The methodology is tested within the context of a household aiming to identify the social interaction effects between teenagers and their parents regarding walking-loving behavior and then the effect of this on the mode to school choice behavior. The sample consists of 9,714 participants aged from 12 to 18 years old, representing 21 % of the total adolescent population of Cyprus, while only revealed preference data are used. The findings from the case study indicate that if the teenagers perceive that their parents -as walking lovers, then this increases the probability of teenagers to be walking-lovers too. The latent variable “Parents: Walking-lovers” is the most statistically significant variable in the formulation of the latent variable “Walking-lover” that refers to the decision maker. Then the latter latent variable is incorporated directly in the utility of the alternative walking and through a positive sign affects significantly the choice of walking to school. Thus, the findings from the case study are that implementation of the integrated choice, latent variable and latent social interaction model framework results in: (a) improvements in the explanatory power of choice models, (b) latent variables that are statistically significant, and (c) a more real-world behavioral representation that includes the social interaction effect. Other variables that affect the mode to school choice behavior are distance, income, age, gender, vehicle ownership, household size and various built environment characteristics, that are consistent with the findings of other mode school choice behavior surveys (McDonald 2008; Clifton et al. 2010).

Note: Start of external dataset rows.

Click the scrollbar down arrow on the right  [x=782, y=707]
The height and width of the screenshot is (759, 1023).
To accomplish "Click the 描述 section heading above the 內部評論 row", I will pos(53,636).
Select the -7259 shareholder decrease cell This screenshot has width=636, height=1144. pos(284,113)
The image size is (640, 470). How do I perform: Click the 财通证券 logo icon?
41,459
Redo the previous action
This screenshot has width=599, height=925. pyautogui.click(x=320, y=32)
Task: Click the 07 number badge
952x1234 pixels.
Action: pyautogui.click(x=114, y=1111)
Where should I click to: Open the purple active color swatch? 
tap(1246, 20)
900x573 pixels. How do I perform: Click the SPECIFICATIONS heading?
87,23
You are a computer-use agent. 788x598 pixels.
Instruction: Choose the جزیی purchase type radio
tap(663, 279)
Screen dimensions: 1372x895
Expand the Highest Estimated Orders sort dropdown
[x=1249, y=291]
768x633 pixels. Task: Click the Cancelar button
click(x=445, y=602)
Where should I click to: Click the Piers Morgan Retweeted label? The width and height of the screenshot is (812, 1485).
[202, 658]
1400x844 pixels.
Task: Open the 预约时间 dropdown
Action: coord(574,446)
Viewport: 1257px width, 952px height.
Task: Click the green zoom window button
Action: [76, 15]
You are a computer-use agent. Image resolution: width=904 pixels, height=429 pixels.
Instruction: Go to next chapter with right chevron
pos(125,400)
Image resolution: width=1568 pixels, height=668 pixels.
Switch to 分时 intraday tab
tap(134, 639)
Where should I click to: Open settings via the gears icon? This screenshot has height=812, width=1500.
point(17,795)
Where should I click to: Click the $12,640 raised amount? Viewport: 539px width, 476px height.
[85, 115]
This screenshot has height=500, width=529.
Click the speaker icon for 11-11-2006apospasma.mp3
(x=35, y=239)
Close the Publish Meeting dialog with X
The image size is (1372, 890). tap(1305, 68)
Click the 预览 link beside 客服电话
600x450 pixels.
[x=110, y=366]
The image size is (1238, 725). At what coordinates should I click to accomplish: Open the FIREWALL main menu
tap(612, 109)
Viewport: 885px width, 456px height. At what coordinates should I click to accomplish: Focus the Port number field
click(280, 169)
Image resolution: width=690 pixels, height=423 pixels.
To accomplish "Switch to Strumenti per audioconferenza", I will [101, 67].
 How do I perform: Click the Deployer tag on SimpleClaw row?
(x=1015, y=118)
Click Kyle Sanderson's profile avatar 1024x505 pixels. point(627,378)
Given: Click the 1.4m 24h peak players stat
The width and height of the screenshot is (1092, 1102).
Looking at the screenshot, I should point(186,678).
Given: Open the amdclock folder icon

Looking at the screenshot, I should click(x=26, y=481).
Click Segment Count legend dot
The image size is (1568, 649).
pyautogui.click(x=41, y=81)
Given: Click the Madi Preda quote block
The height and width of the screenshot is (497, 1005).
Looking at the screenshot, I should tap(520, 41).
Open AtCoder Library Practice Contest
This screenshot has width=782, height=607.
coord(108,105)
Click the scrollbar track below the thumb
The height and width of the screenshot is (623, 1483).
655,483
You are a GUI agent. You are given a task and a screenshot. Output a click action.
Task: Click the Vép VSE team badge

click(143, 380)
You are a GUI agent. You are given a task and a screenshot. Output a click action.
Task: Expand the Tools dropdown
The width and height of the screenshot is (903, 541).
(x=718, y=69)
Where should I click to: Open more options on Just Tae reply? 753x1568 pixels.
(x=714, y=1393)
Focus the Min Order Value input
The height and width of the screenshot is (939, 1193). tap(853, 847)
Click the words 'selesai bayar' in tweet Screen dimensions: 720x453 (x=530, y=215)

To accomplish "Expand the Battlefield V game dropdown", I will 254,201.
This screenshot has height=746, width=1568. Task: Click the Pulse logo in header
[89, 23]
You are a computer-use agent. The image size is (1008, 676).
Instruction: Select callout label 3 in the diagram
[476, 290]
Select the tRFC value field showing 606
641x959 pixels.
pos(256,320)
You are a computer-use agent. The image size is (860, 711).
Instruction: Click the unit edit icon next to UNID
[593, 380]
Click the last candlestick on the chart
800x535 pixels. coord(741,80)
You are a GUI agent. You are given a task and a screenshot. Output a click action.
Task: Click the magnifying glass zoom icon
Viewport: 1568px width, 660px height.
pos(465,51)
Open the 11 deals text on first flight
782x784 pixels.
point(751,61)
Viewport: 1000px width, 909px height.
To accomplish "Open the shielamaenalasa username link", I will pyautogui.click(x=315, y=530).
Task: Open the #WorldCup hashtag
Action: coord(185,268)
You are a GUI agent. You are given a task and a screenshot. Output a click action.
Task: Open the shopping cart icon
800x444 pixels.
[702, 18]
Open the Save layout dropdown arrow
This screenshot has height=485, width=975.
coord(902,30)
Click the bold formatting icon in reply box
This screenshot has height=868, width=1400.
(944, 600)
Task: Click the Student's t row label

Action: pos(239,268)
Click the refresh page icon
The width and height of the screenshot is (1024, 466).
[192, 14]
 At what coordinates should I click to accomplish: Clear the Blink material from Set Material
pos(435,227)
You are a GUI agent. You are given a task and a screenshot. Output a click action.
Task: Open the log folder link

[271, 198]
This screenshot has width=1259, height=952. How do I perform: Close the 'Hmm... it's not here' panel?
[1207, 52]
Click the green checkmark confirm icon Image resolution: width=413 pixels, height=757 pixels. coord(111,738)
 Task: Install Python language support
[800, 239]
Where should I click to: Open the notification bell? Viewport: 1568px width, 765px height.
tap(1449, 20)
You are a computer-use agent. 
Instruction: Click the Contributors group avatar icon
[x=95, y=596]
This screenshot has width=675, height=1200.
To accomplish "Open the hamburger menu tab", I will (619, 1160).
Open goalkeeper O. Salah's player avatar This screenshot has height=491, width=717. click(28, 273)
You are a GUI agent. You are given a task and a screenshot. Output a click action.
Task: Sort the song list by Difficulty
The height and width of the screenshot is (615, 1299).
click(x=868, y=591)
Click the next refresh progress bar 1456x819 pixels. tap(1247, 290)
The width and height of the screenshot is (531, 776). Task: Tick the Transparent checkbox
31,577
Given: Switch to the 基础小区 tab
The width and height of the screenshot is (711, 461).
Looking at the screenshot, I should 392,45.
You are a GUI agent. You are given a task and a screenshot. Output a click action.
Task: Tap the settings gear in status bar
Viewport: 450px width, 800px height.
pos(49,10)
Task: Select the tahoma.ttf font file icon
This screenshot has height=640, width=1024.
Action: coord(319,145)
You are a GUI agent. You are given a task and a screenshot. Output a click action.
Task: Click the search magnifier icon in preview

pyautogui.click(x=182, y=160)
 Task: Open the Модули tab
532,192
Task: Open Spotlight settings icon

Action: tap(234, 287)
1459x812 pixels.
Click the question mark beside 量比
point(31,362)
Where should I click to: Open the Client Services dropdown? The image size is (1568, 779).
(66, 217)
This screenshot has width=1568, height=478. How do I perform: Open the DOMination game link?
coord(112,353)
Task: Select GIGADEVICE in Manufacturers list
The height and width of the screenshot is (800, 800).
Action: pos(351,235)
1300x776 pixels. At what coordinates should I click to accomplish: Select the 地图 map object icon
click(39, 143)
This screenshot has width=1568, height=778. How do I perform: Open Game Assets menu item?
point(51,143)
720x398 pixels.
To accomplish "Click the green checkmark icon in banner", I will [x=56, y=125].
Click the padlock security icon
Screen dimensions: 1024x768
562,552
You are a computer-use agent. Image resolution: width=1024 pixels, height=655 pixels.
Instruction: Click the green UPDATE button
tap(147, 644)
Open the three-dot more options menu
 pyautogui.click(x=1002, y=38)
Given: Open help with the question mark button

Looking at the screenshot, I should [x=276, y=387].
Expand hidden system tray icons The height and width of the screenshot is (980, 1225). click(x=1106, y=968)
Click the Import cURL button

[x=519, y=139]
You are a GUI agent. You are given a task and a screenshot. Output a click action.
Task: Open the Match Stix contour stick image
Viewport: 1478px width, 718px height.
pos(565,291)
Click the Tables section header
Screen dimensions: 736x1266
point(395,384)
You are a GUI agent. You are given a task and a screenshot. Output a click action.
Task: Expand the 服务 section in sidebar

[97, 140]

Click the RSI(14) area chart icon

The data required for implying this methodology is easy to be collected. The main requirement is to include in the questionnaire attitudinal questions regarding the travel behavior of the social environment of the participant in the survey. Then these attitudinal questions are used for the development of latent variables regarding the social environment of the participant. The methodology provides the ability to researchers to specify as many latent variables for the social environment as they want. For example, different latent variables could be used for parents, siblings, friends, colleagues etc., each one representing a different social network. Moreover, this could provide insights about which social network affects more the behavior of the decision maker. Furthermore, the proposed modeling framework could be implied not only in transportation sector, but also to other sectors that study choice behavior (i.e. marketing).

Concluding, further research includes the investigation of social interaction between the decision maker and other social networks such as friends and colleagues. Moreover, due to the fact that it is difficult for the researchers to know the socio-economic characteristics of all the members of the social environment of the decision-maker, a modeling framework will be presented that could model the effect of social interaction based only on the attitudes of the decision maker regarding her/his social environment without being necessary to include the socio-economic characteristics of the social environment. Further research will also investigate other latent variables, such car-loving behaviors. Finally, future work will also present the goodness-of-fit tests for the proposed methodology.